Yang menjadi berdebatan selanjutnya yaitu terkait dengan kajian yuridis dari penamaan komisariat. Ketika IMMawan dan IMMawati melihat pedoman administrasi yang dikeluarkan oleh DPP IMM Tahun 2021, pedoman administrasi IMM Surakarta tahun 2017 ataupun tanfidz Malang, tidak ada klausul yang mengatur terkait dengan penamaan komisariat atau cabang sekalipun. Jadi secara yuridis, hal tersebut dikembalikan kepada konsensus komisariat atau cabang yang tentunya akan disepakati dalam musyawarah ditingkatnya. Apakah penamaan komisariat akan berpengaruh terhadap administrasi ? tentu saja berpengaruh, karena pasca penetapan nama komisariat baru, maka secara keseluruhan administrasi akan diganti dengan nama komisariat yang telah ditetapkan.
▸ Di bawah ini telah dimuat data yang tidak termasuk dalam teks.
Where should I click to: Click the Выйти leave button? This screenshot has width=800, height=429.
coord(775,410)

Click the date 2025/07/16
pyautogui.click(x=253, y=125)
Selanjutnya terkait dengan kajian historis. Sejauh yang saya tau, hingga saat ini pun tidak ada yang tahu kapan komisariat IMM FKIP didirikan. Pun ketika kita tahu mengenai historis IMM FKIP hingga akarnya, apakah dampak tersebut akan siginifikan terhadap wacana penamaan komisariat ? mungkin bisa dikatakan berpengaruh ketika historis yang dikaji masih relevan dengan perkembangan pasca pandemi covid-19 saat ini. Karena hal tersebut amat membantu IMM FKIP untuk menyusun arah geraknya pasca penamaan komisariat, namun ketika ingin menggali hingga akarnya dirasa banyak membuang waktu, dan bukanlah lebih baik memikirkan strategi jangka panjang pasca pergantian nama ? belum lagi kita masih perlu untuk mengkaji nama-nama yang akan dijadikan opsi pada saat sidang pleno penetapan nama komisariat di musykom nantinya, namun apa boleh buat ? Sudah banyak waktu terbuang untuk overthinking terhadap asumtif yang sebenarnya tidak revelan.
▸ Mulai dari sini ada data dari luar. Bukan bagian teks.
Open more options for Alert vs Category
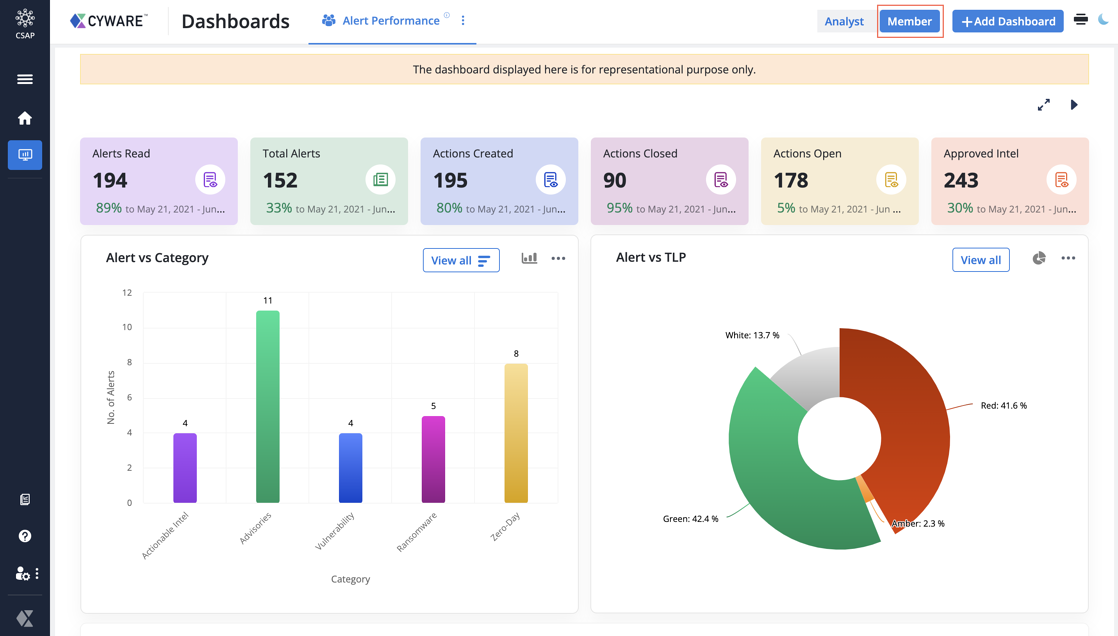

Sebetulnya terkait nama komisariat telah dipikirkan hingga memunculkan beberapa nama yang telah tergolongkan, namun karena kultur IMM khususnya IMM FKIP yang harus berfikir radikal, maka draft penamaan komisariat yang berisi rekomendasi nama-nama yang dikaji secara historis dan dampak tokoh-tokoh yang akan di usung terhadap dunia pendidikan terbengkalai kembali tanpa status yang jelas. Kabar terakhir, terdapat 3 nama tokoh yang siap untuk di ajukan pada sidang pleno penamaan komisariat, yaitu Elida Djazman, Fatimah Al-Fihri dan Al-Khansa, namun hingga saat ini belum ada kejelasan kembali dari nama-nama tersebut. Sebenarnya banyak alternatif yang dapat dilakukan terkait penamaan komisariat, contoh kasus yaitu penamaan PK IMM Aisyiyah yang minim informasi terhadap khalayak umum dan tiba-tiba namanya sudah berubah, sedangkan IMM FKIP dari zaman periode IMMawan Thomas Devisa hingga saat ini masih berkutat pada wacana yang tiada henti.
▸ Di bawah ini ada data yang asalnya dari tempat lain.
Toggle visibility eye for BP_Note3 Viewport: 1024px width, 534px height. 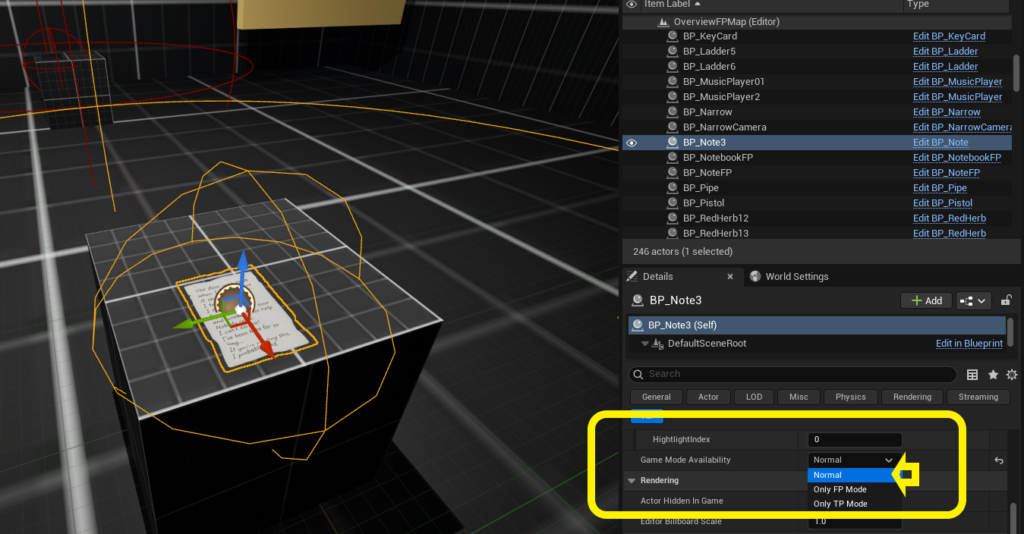tap(631, 143)
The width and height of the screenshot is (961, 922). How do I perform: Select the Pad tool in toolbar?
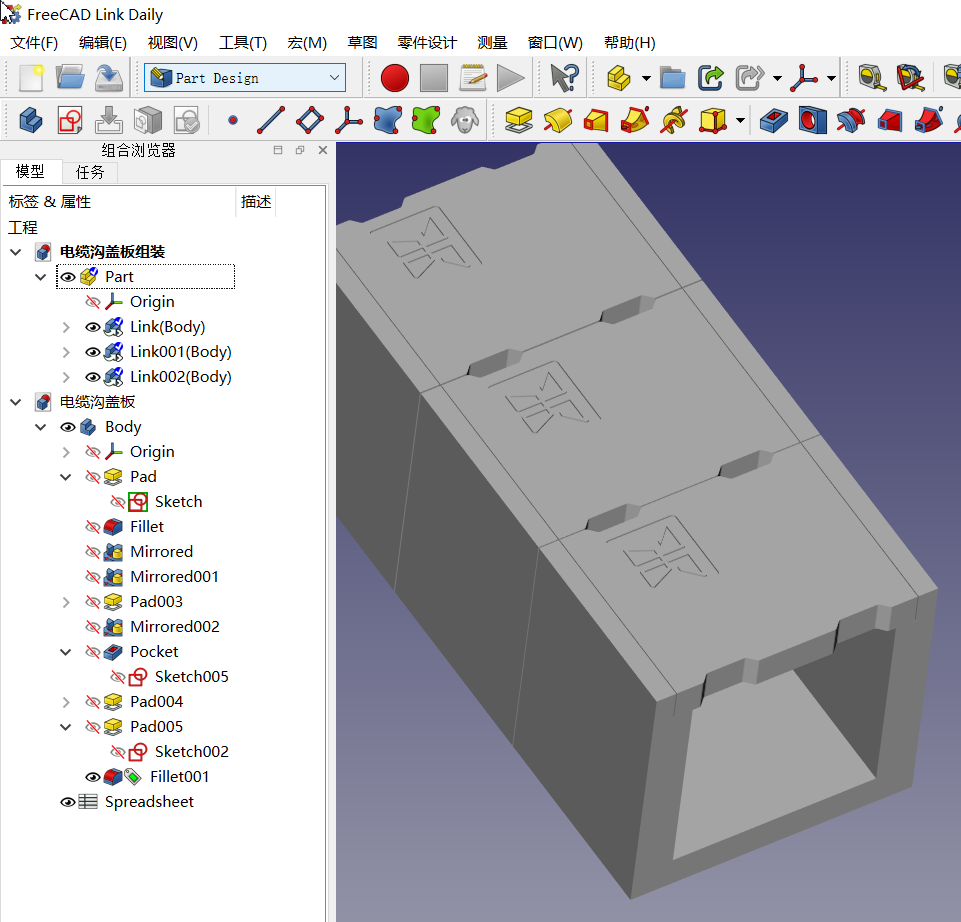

Pada akhir tulisan ini tidak akan saya sematkan sebuah harapan, karena saya sendiri pun sudah lelah untuk berharap banyak terlebih dengan manusia. Namun akan saya sematkan sebuah kalimat. “Menengok kebelakang itu sangat perlu, sebagai bentuk refleksi diri, namun jangan pernah lupa bahwa langkah utama ada di depan matamu, bukan dibelakang matamu.”